Problem to work on — What lines in the entries below contain the word "Given"? Copy all of them.

Available records —
*** Begin section ***

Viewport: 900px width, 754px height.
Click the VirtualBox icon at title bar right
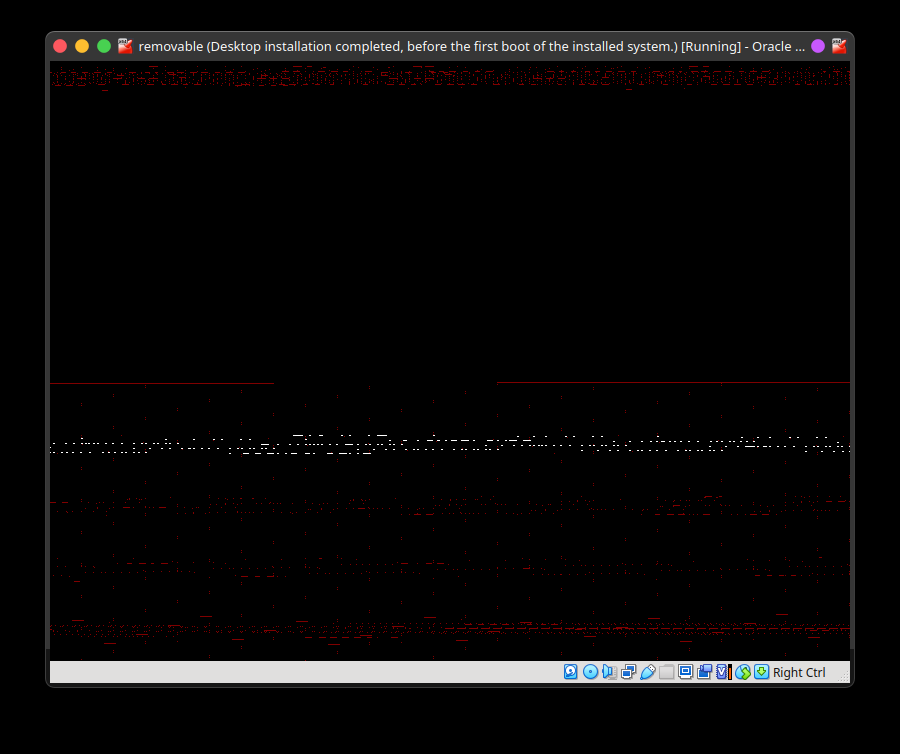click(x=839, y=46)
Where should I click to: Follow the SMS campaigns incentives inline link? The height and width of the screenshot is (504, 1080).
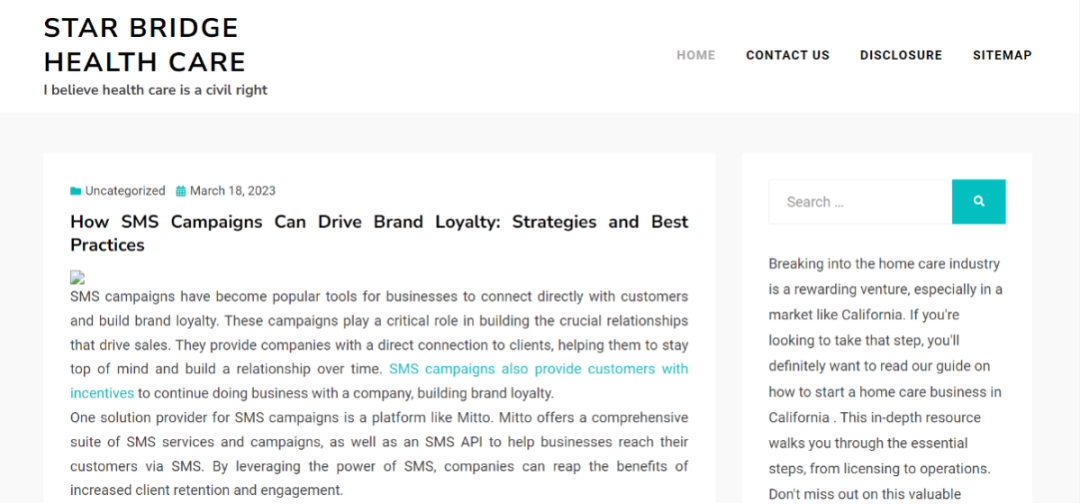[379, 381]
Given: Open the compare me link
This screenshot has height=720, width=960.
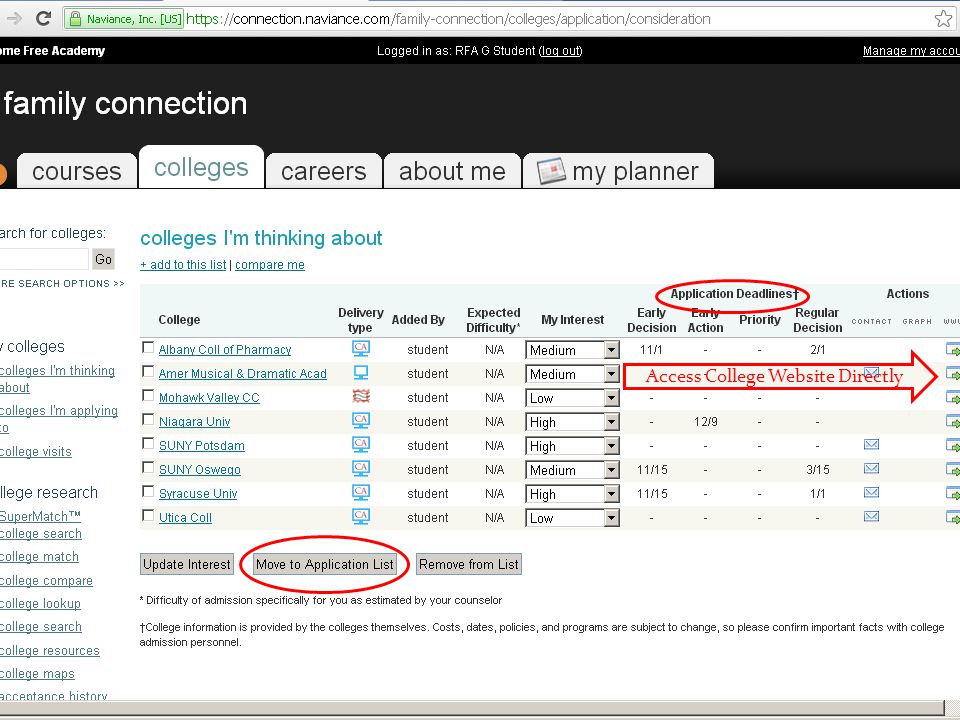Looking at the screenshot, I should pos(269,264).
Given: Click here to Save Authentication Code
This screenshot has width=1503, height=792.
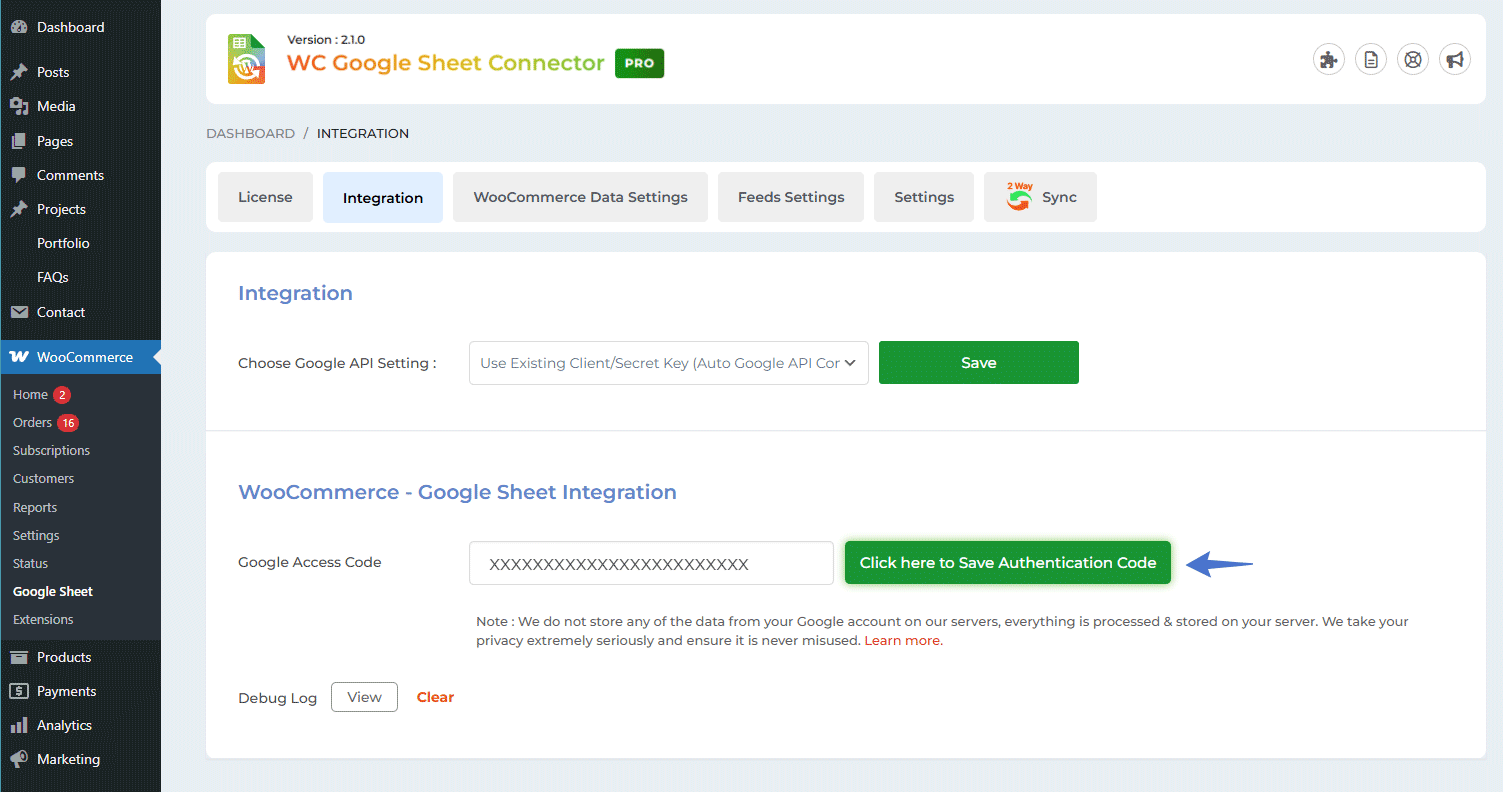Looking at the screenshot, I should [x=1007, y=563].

*** End section ***

Completed task —
Given: Open the compare me link
Given: Click here to Save Authentication Code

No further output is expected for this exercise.